--- Text provided ---
※

Human neutrophil peptide-1(HNP-1) is a commonly investigated therapeutic agent. However, its role in hypertensive left ventricular hypertrophy(HLVH) remains unclear.
We measured HNP-1 levels in patients with hypertension and treated HLVH rat and H9c2 cell hypertrophy models with HNP-1. Cardiomyocyte hypertrophy indexes (i.e., single-cell surface area, left ventricle fibro area, BNP levels, and β-MHC levels) were measured using hematoxylin-eosin and Masson’s trichrome staining and WB. NF-кB signaling factors (i.e., IKKβ, p-IKKβ, IкBα, p-IкBα, p65, and p-p 65) were measured by WB and qPCR. Lastly, inflammatory factors (i.e., IL-6, IL-1α, and TNF-α) were measured by ELISA.
Results: HNP-1 levels were lower in the exposure vs. control groups (M (95% CI), 48.83 (45.64–52.26) vs. 59.03 (55.62–62.54), p = 0.000). A decrease in HNP-1 was associated with HLVH occurrence in patients. HLVH rat and H9c2 cell hypertrophy models revealed elevated cardiomyocyte hypertrophy indexes and NF-кB signaling and inflammatory factors. However, each HNP-1 treatment group experienced a decline in the aforementioned indices as compared with the model groups.
HNP-1 decrease is a risk factor for HLVH. HNP-1 treatment may reverse HLVH by inhibiting NF-кB signal pathways.

※

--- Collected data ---
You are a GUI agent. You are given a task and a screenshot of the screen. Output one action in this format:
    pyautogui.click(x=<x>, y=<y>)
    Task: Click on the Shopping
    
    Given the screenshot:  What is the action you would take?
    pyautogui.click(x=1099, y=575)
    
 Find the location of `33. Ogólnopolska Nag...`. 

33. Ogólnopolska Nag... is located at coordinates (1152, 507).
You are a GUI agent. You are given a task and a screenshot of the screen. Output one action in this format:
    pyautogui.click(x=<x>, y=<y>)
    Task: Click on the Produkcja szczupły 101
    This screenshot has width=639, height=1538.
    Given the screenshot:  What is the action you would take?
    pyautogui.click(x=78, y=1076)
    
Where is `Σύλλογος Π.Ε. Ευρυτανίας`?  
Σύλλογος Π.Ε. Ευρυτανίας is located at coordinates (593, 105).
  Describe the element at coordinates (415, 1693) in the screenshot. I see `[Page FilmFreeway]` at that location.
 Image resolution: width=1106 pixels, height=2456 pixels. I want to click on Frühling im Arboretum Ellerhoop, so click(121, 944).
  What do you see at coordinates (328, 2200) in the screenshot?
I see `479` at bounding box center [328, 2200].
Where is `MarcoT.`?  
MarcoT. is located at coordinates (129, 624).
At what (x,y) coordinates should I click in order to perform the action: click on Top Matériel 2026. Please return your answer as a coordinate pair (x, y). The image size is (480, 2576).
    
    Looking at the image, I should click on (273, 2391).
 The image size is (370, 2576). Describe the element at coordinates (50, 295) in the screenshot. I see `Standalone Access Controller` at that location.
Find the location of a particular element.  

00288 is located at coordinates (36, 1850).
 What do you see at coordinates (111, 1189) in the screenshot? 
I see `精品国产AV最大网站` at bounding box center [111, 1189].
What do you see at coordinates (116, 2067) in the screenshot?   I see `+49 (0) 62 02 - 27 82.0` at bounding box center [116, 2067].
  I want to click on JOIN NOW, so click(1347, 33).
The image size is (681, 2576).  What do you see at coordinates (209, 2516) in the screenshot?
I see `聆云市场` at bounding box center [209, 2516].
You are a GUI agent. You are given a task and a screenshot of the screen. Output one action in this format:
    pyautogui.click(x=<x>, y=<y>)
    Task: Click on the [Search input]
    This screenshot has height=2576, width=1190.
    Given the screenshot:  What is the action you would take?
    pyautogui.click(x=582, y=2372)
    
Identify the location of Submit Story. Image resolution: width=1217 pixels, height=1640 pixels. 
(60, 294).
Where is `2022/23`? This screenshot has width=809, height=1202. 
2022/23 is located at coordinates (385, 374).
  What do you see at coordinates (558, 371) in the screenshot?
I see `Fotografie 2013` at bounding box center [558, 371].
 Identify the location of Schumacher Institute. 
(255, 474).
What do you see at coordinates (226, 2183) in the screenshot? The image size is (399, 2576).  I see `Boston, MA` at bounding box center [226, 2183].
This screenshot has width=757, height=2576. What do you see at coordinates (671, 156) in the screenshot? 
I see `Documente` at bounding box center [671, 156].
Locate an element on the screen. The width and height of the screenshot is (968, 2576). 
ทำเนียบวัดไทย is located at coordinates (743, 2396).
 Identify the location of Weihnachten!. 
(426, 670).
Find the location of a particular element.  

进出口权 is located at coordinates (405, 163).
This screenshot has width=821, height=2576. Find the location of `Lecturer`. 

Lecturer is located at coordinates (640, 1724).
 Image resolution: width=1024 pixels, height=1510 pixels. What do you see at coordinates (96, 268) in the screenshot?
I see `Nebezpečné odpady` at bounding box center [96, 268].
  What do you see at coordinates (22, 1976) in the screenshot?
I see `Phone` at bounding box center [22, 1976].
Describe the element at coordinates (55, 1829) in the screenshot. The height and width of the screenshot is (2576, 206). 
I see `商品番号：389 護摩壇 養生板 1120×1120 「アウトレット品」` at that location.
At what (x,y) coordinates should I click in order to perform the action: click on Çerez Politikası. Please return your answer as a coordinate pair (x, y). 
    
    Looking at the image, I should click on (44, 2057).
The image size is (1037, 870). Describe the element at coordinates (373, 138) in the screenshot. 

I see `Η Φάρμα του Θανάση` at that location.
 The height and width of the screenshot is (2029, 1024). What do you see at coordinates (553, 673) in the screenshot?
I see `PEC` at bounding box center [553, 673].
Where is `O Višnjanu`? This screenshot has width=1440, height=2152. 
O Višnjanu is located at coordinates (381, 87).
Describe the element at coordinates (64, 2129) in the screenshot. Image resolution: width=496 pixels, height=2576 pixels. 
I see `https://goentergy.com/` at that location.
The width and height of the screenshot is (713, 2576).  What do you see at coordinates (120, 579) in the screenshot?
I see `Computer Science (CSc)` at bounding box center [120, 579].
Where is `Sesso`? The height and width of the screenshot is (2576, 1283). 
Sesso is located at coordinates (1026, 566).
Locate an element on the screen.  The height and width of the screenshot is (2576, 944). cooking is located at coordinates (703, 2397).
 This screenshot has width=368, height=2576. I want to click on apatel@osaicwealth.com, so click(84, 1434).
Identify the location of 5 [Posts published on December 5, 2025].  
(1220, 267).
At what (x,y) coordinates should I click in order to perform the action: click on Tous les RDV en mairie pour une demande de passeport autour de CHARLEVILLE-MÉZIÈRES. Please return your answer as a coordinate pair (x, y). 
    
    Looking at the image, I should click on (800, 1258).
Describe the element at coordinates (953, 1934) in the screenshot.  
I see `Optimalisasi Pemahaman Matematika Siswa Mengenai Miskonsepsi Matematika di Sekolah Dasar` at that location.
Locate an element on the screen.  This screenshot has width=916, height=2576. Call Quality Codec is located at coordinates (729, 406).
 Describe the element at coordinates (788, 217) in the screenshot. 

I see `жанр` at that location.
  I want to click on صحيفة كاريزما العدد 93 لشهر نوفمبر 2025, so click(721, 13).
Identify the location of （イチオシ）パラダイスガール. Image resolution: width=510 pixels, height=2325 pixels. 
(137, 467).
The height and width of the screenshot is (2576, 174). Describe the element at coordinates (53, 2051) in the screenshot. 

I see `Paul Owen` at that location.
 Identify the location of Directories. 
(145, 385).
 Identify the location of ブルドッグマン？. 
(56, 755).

※

--- What you are asked to do ---
Reproduce the text on the HNP-1 study of hypertensive left ventricular hypertrophy word for word, start to finish.

--- Output ---
Human neutrophil peptide-1(HNP-1) is a commonly investigated therapeutic agent. However, its role in hypertensive left ventricular hypertrophy(HLVH) remains unclear.
We measured HNP-1 levels in patients with hypertension and treated HLVH rat and H9c2 cell hypertrophy models with HNP-1. Cardiomyocyte hypertrophy indexes (i.e., single-cell surface area, left ventricle fibro area, BNP levels, and β-MHC levels) were measured using hematoxylin-eosin and Masson’s trichrome staining and WB. NF-кB signaling factors (i.e., IKKβ, p-IKKβ, IкBα, p-IкBα, p65, and p-p 65) were measured by WB and qPCR. Lastly, inflammatory factors (i.e., IL-6, IL-1α, and TNF-α) were measured by ELISA.
Results: HNP-1 levels were lower in the exposure vs. control groups (M (95% CI), 48.83 (45.64–52.26) vs. 59.03 (55.62–62.54), p = 0.000). A decrease in HNP-1 was associated with HLVH occurrence in patients. HLVH rat and H9c2 cell hypertrophy models revealed elevated cardiomyocyte hypertrophy indexes and NF-кB signaling and inflammatory factors. However, each HNP-1 treatment group experienced a decline in the aforementioned indices as compared with the model groups.
HNP-1 decrease is a risk factor for HLVH. HNP-1 treatment may reverse HLVH by inhibiting NF-кB signal pathways.